Drei Personen - der 10jährige Jumbo, der 30jährige François und die 40jährige Zaza - sitzen an einem sonnigen August-Tag an einem Strand in der Bretagne. Sie beobachten den 45jährigen Vincent, der ein Stück von ihnen entfernt unermüdlich an einer Sandburg baut. Vincent ist der Bruder von François und Zaza. Die Sandburg scheint die Blicke der drei nicht nur aufzufangen, sondern auch zu reflektieren und in ihre Seelen zurückzuleiten: Während sie Vincent und seine Burg beobachten, wird jeder der drei nachdenklich. Für den Zuschauer beginnt nun eine Reise in ihr Innenleben auf den gewundenen Pfaden ihrer herumschweifenden Gedanken. Im Laufe der Geschichte wird eine Verbindung zwischen den drei Personen deutlich : Jeder von ihnen wurde in der Vergangenheit durch den Tod einer nahestehenden Person gezeichnet. Alle drei fühlten sich schuldig, aber jeder hat schließlich für sich einen Weg gefunden, damit fertig zu werden.

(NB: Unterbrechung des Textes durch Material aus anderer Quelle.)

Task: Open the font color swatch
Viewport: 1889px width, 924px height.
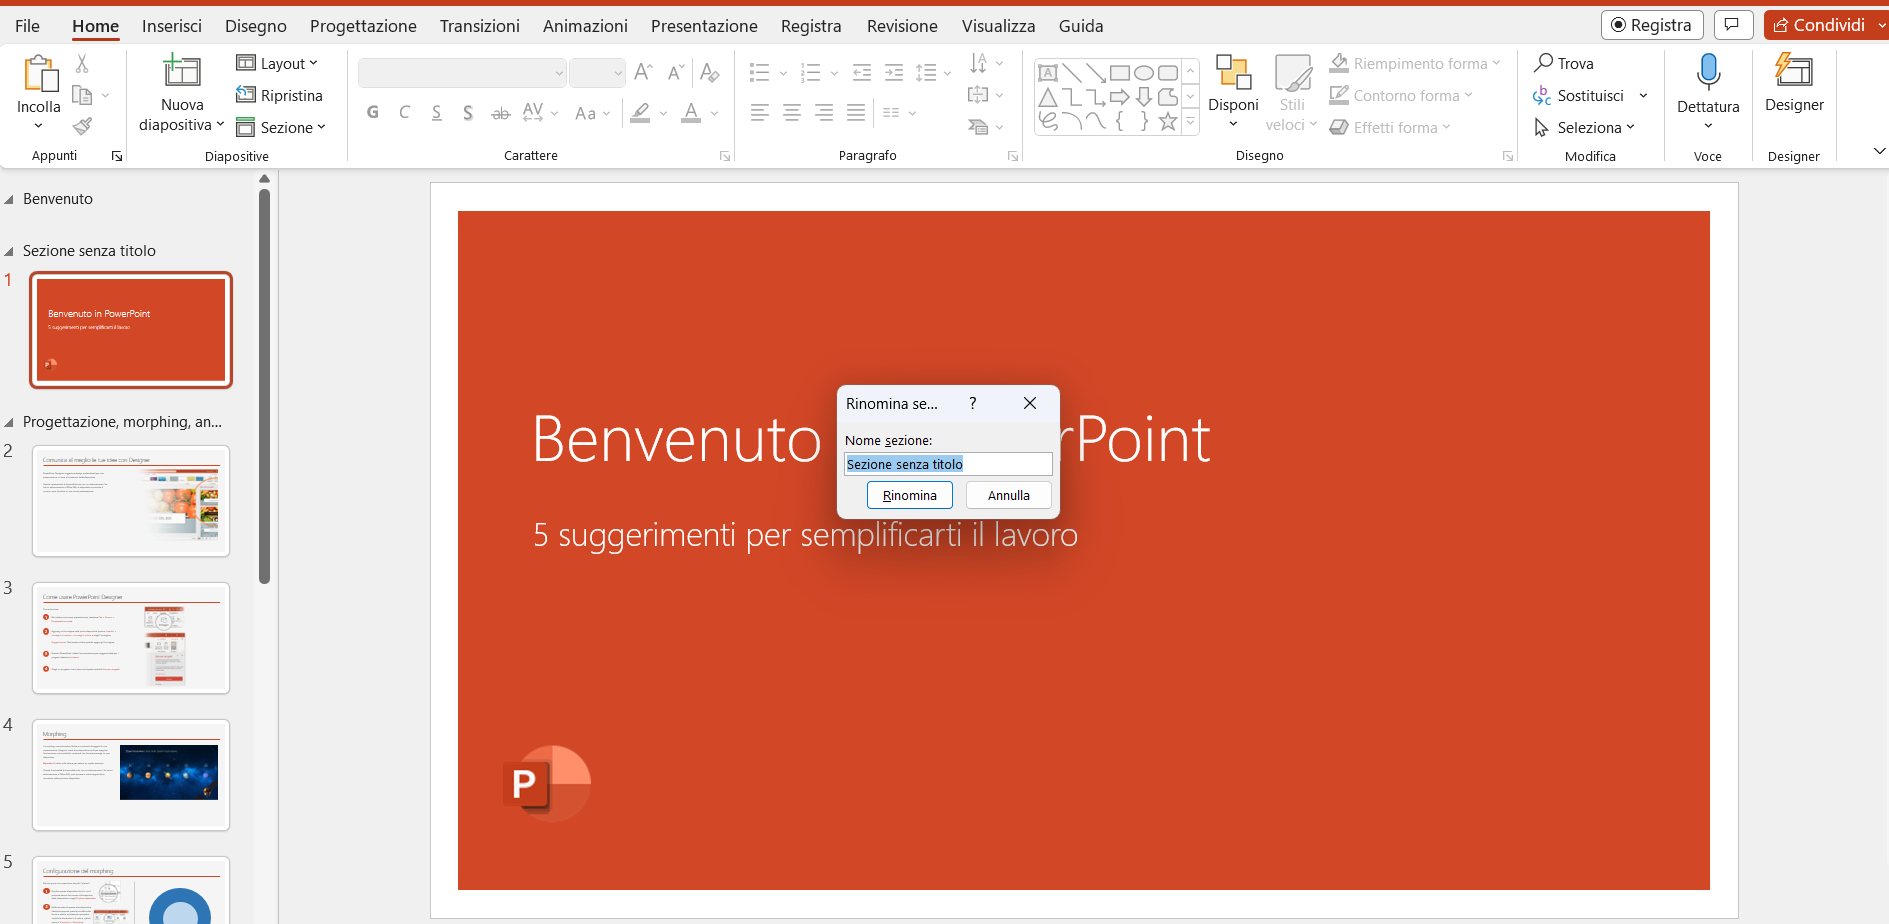Action: (691, 113)
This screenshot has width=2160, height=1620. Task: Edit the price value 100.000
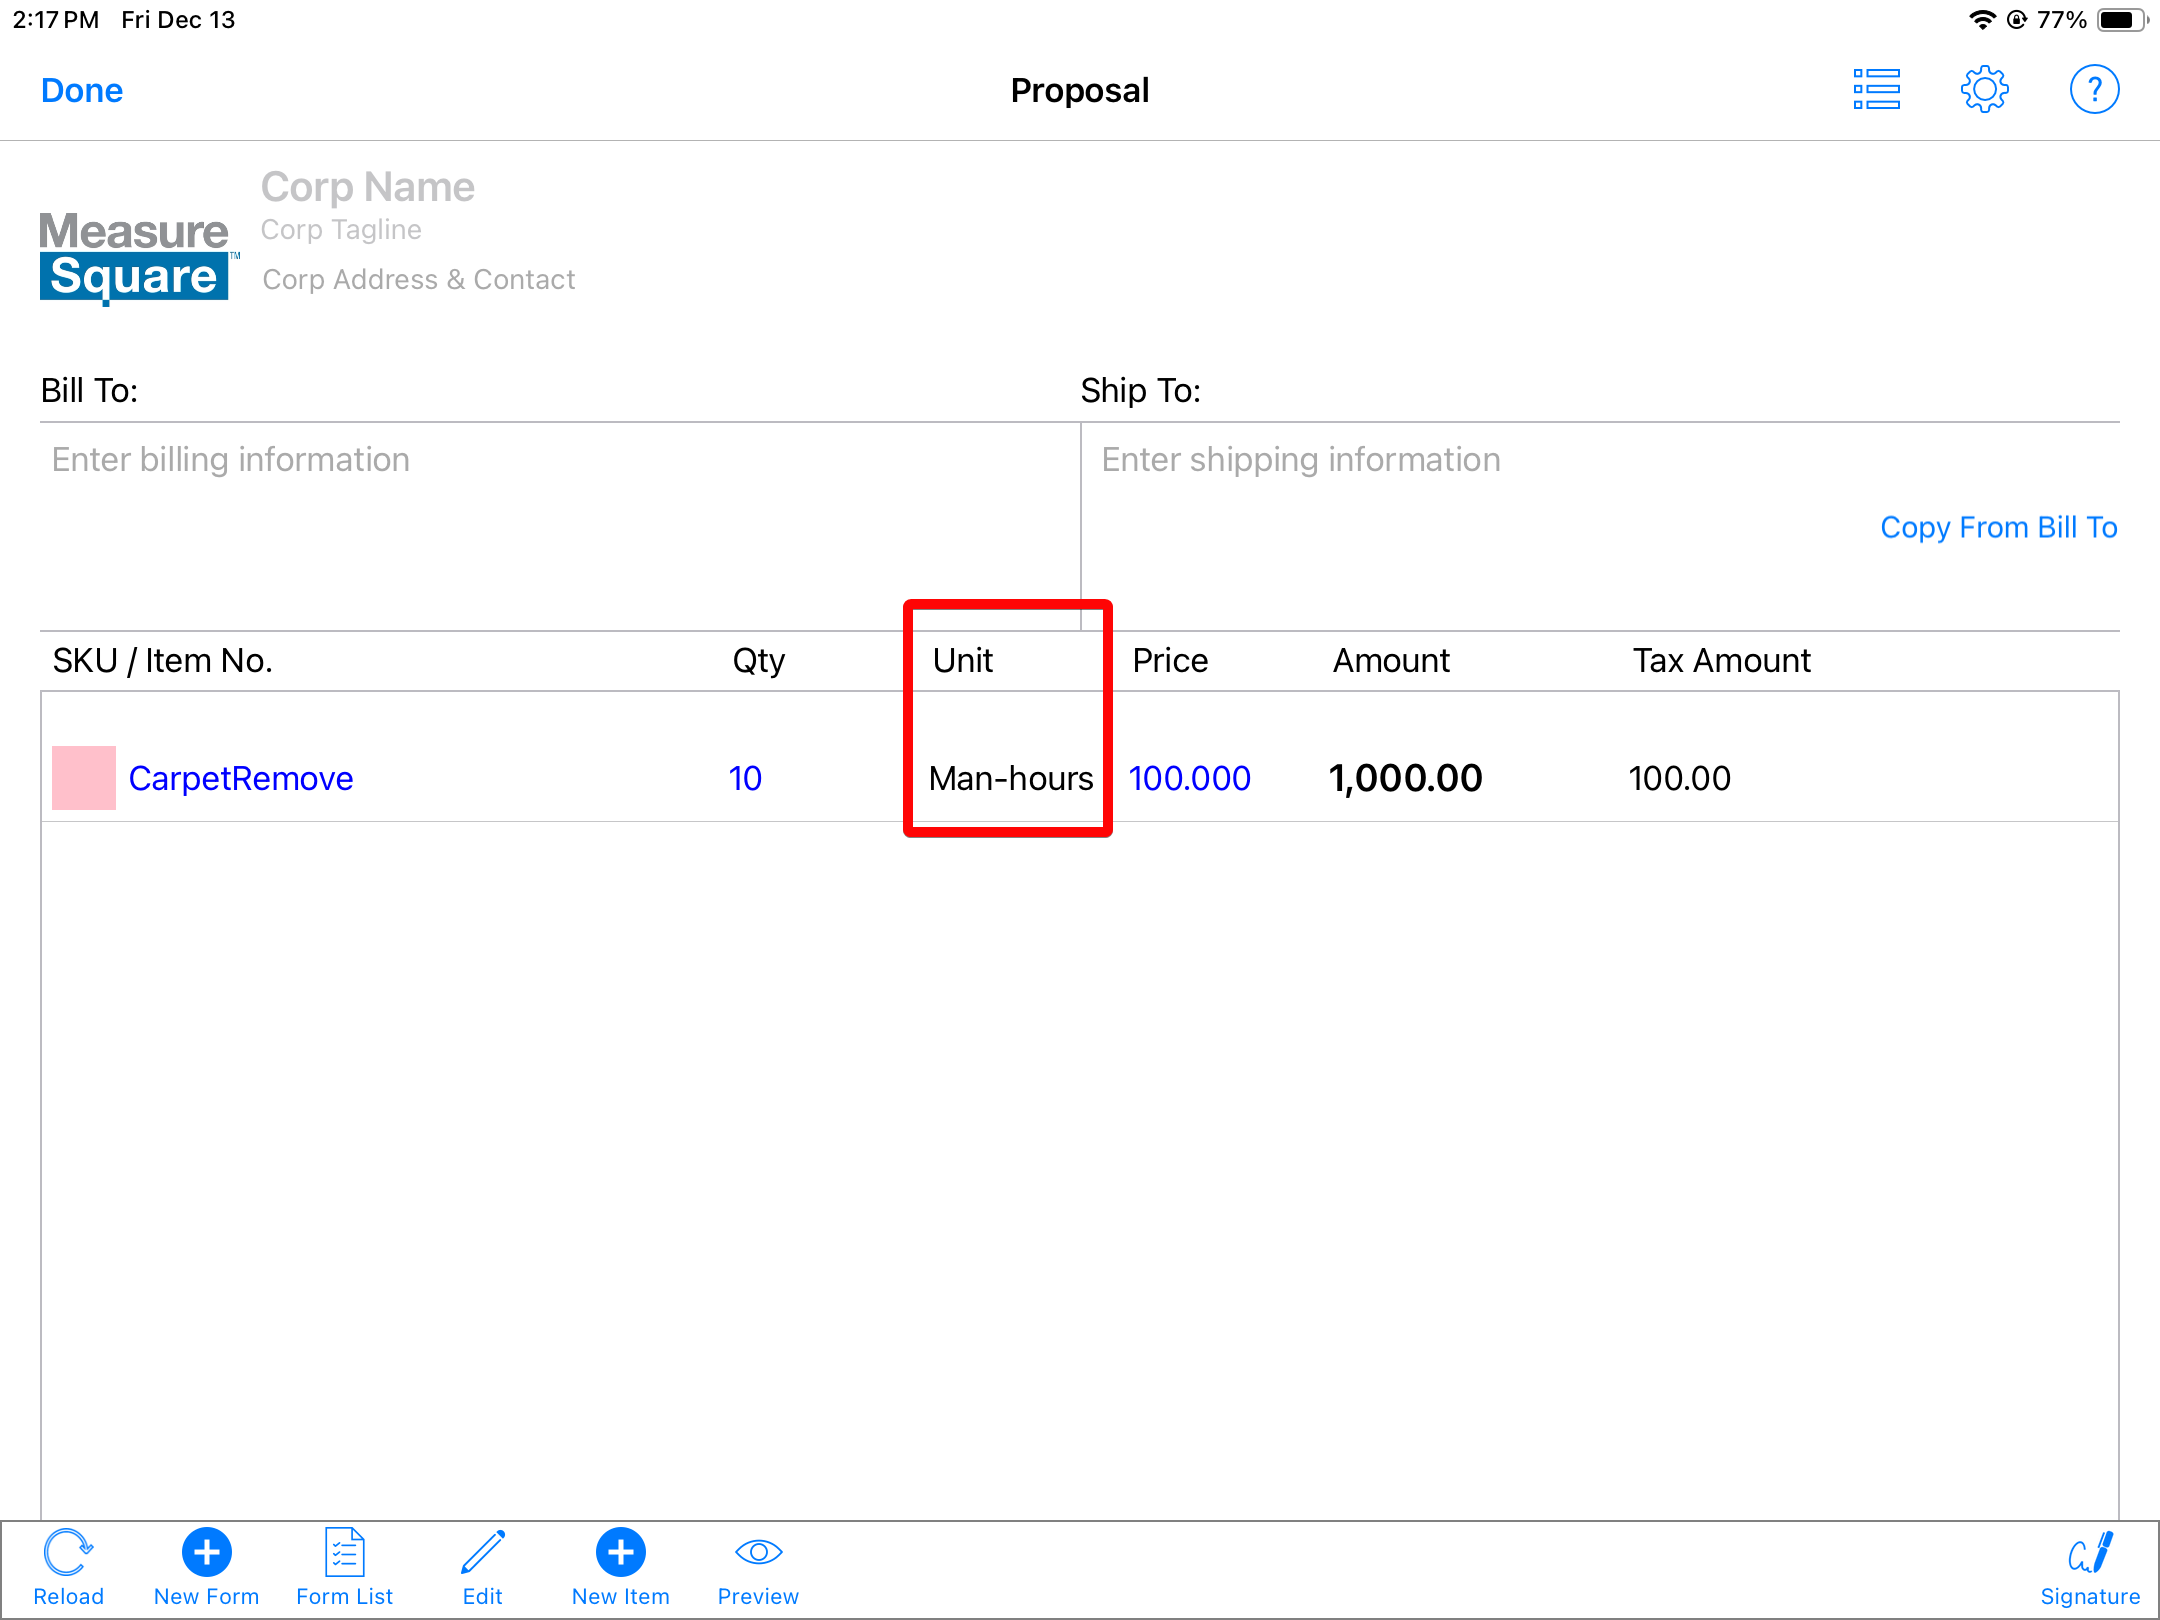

Seine dreigeteilte Struktur und mutige Erzählweise verleihen diesem ersten Spielfilm der jungen französischen Regisseurin Pascale Ferran seine Besonderheit: Brüche im Ton und im Ablauf der Geschichte, Figuren, die sich auf einmal direkt an den Zuschauer wenden, Lücken und Überschneidungen - um das Unsagbare zu sagen, wird nicht alles gesagt. Das gibt den Figuren ihre Intensität und macht sie geheimnisvoll. Dem Zuschauer wird es überlassen, die einzelnen Teile richtig zusammenzusetzen, um ihrem Geheimnis auf die Spur zu kommen. Nach seinem Kinostart stieß "Die Sandburg" bei den Kritikern auf große Begeisterung. Die französische Zeitung Le Monde verglich Pascale Ferran aufgrund ihres Stils und der Struktur ihres Films sogar mit großen Namen wie Fritz Lang, Alain Resnais, John Manckiewicz und Stanley Kubrick. Der Film bekam 1994 die Goldene Kamera in Cannes und den Goldenen Bayard als bester Film bei den Filmfestspielen Namur 1994.